ACTION ITEM: Copy nothing before the line that contains "Screen dimensions: 755x375"; from there, transcribe each line exactly through the end of the material, omitting pictures.

STORED DATA:
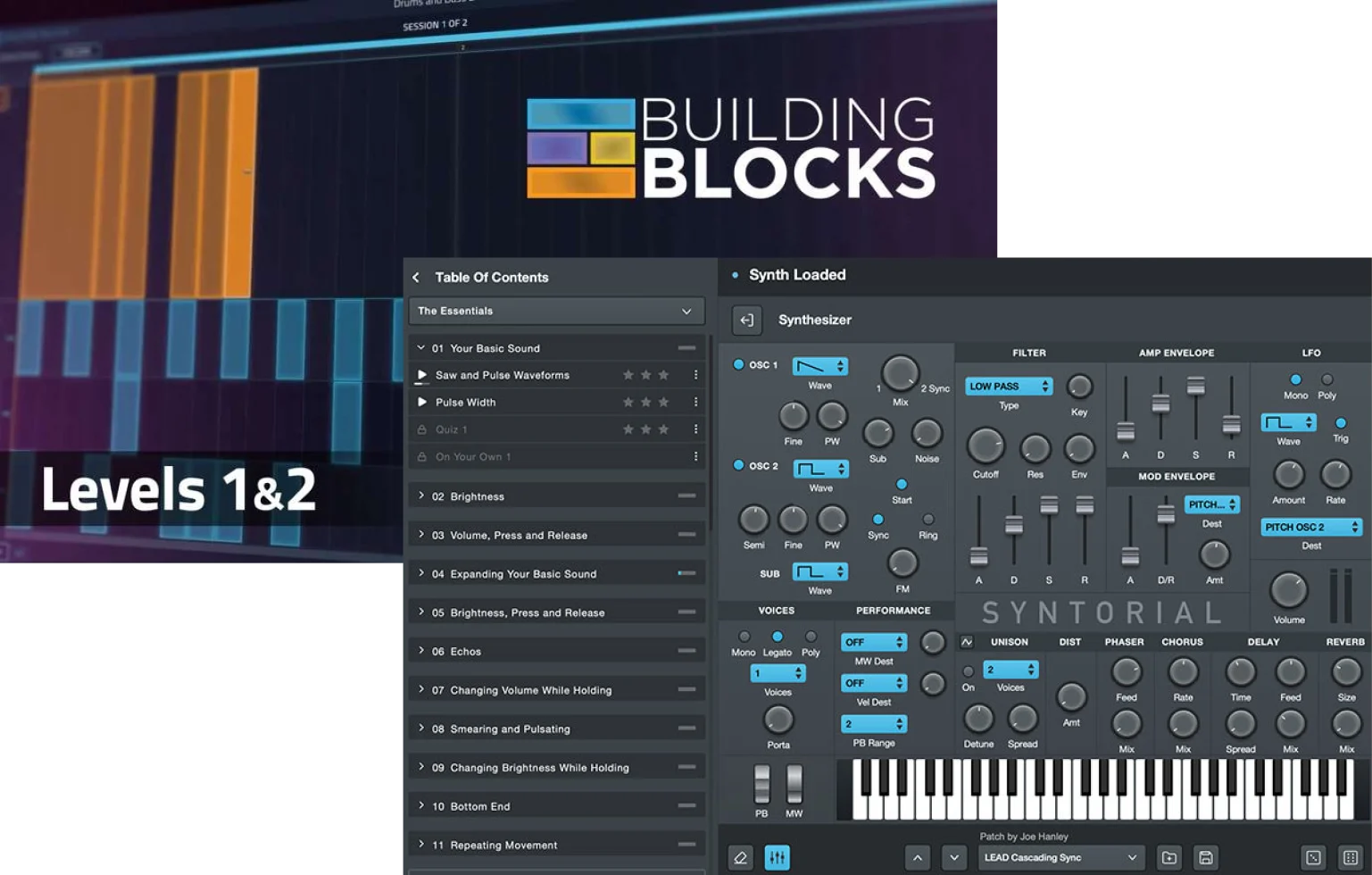
Task: Open the Pulse Width lesson
Action: [x=467, y=402]
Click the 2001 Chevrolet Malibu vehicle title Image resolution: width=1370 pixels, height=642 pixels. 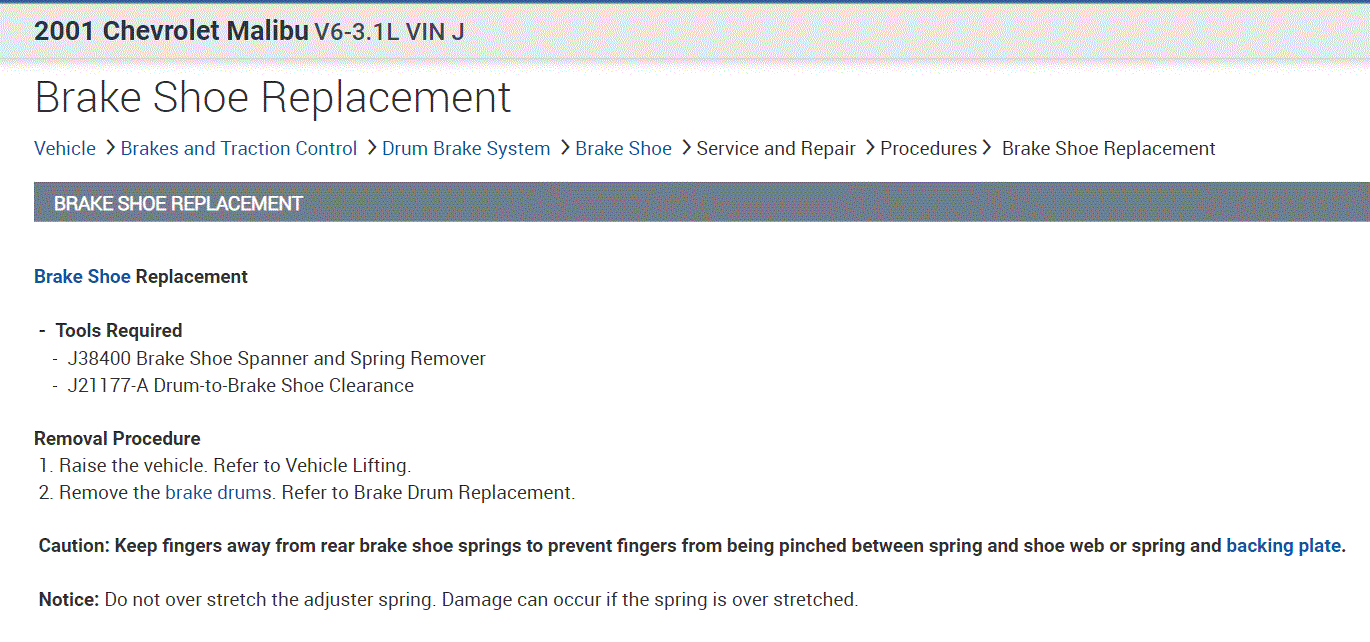point(170,31)
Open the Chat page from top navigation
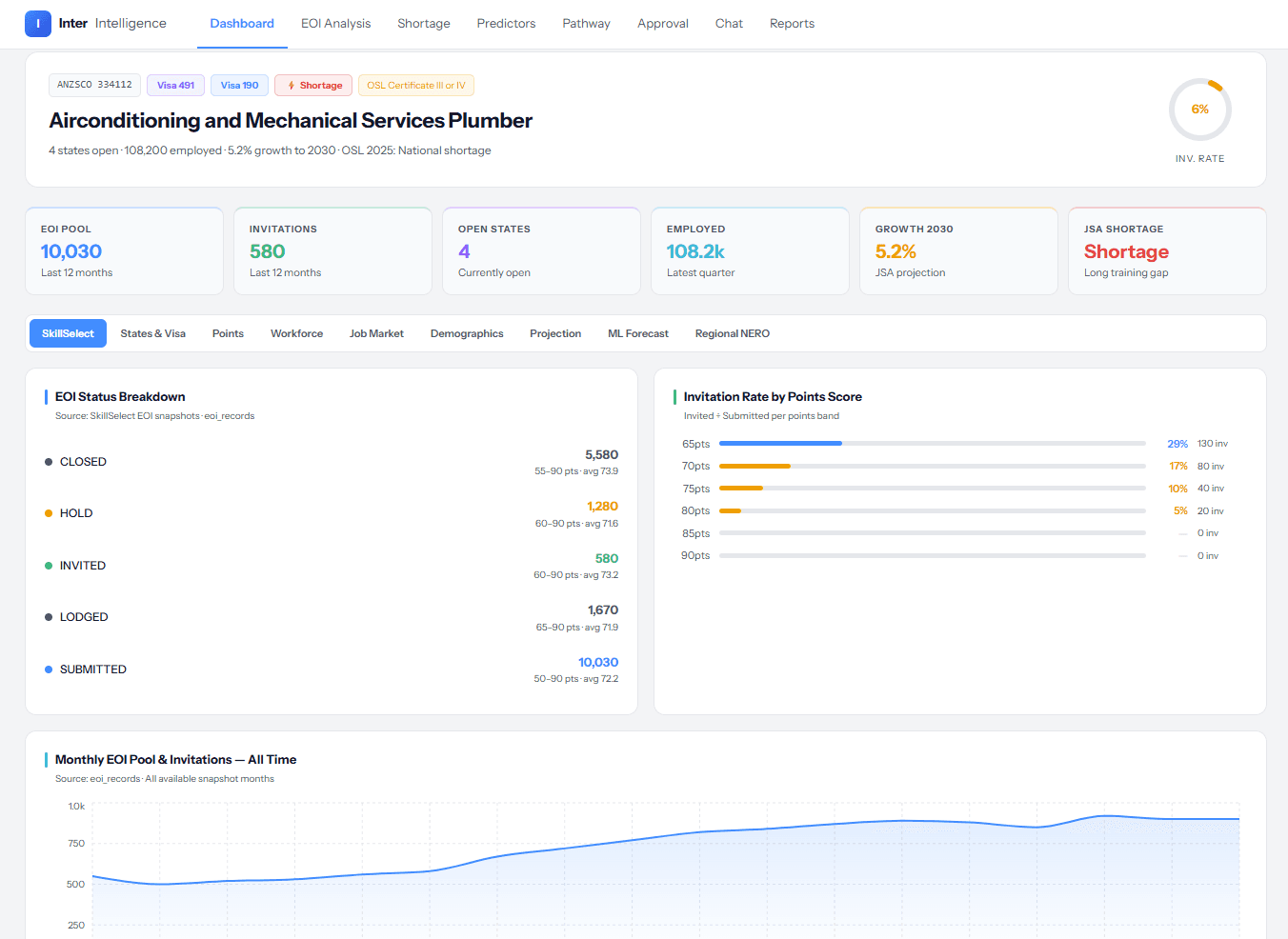This screenshot has width=1288, height=939. point(729,24)
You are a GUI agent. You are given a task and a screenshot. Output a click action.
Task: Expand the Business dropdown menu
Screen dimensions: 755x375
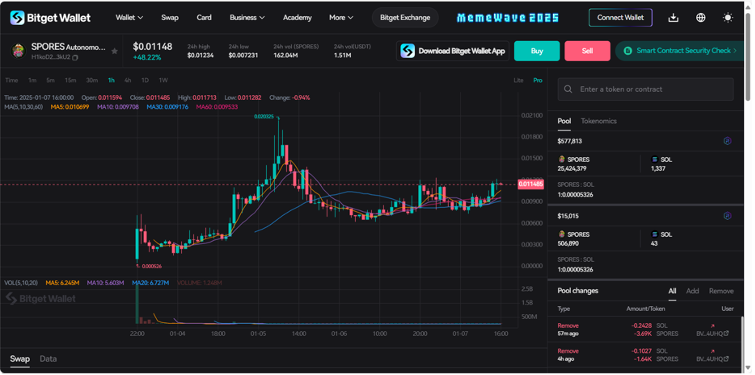(x=247, y=18)
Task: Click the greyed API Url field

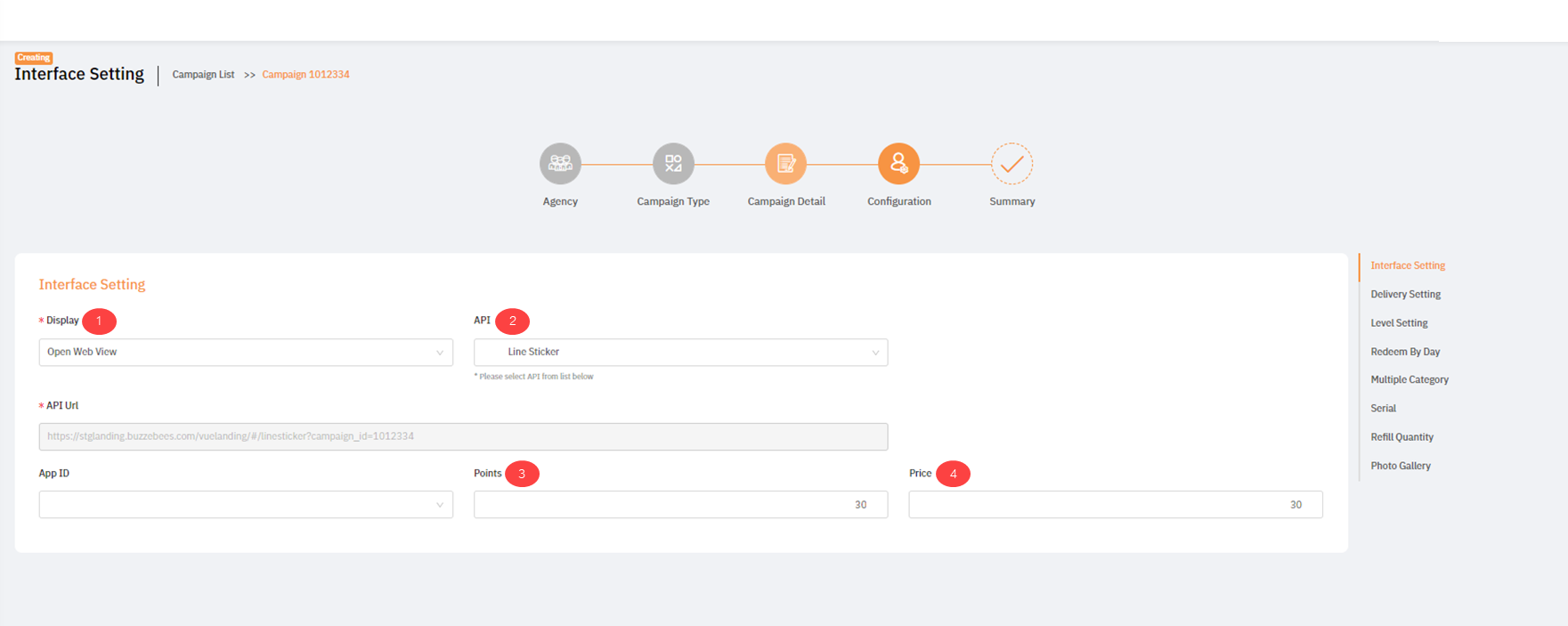Action: point(462,436)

EXPECTED ANSWER:
Screen dimensions: 755x375
(x=247, y=18)
Task: Click the greyed API Url field

Action: point(462,436)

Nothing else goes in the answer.